The sounds were all mundane and Tessa breathed a sigh of relief. She was alone.
She laid back down and pressed her eyes closed tightly. She could hear her eyes swivel in their sockets. Gross.
Micah and Brand stood on Tessa’s front porch ringing the bell for a full five minutes before they got worried and snuck into the back yard, which was still somewhat torn up. They climbed into the house through the broken dining room window. Creeping into the sunlit kitchen, Brand whispered, “Maybe this was a bad idea, she did just buy a whole mess of weapons.” And before Micah could agree, Tessa jumped out at them with a raised dagger.
“AHHHHHH!” they screamed together. Tessa blinked at them sleepily and lowered the dagger.
“Oh. Hey,” Tessa said, her shoulders slumping, while Micah and Brand clutched at their chests and tried to hold off heart attacks. Brand fell into a nearby kitchen chair.
“We ring the doorbell for five minutes, and you can’t hear it, but you sense us climbing in the window?!” he asked, incredulous. Tessa shrugged.
“Guess I’m not used to hearing the doorbell but getting super-
used to hearing the sounds of a break-in.”
Brand gestured at her appearance. “Sleep in much?”
Tessa put a hand through her mussed hair and pulled absently at her tank top with the other one. “Hey. Judge much? I haven’t gotten a lot of sleep. Trying to catch up before the next thing that tries to kill me shows up,” Tessa said. Micah opened the fridge.
“I’m starving. Do you have any food?”
“Not much,” Tessa said, “There’s juice.” Micah rooted around inside while Brand continued to stare at Tessa.

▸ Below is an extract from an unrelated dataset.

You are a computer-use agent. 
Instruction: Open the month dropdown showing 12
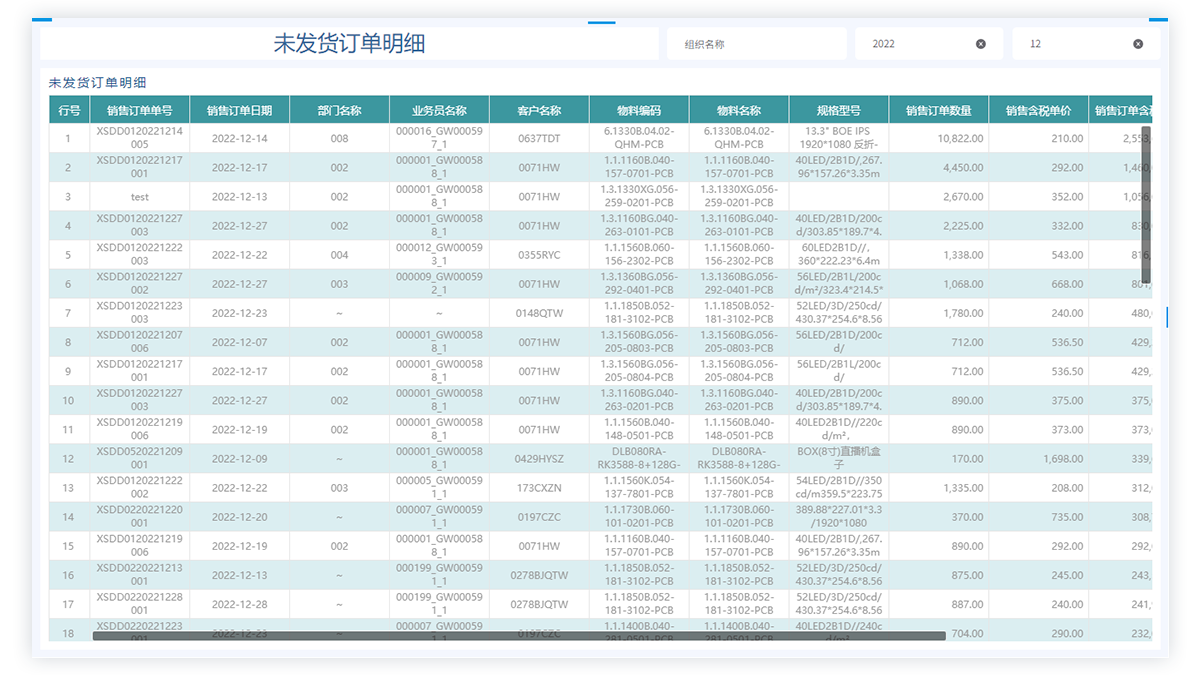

She pulled self-consciously at her clothes again, wondering what she was missing, fearful it was something crazy-embarrassing.
“What?!”
Tessa snapped.
“You do know you have itty bitty chickies on your pajama bottoms?”
Tessa glared back at him. “Yes,” she said and there was an edge to her voice, a
‘don’t you dare even go there’
edge. Brand put his hands up in defeat.
“I was just going to say that I like that you’ve paired it with a skull and crossbones tank top. Nice juxtaposition.” Tessa looked down. She hadn’t even noticed. She smiled and laughed a little.
“Make yourselves at home, I’m going to get dressed, maybe brush my teeth, a few other luxuries. Back in a second.” Tessa disappeared, and Micah and Brand took her at her word, but in different ways. Micah began pulling things out of the fridge and cupboards and cooking something legitimate
for them to eat while Brand walked around the house exploring.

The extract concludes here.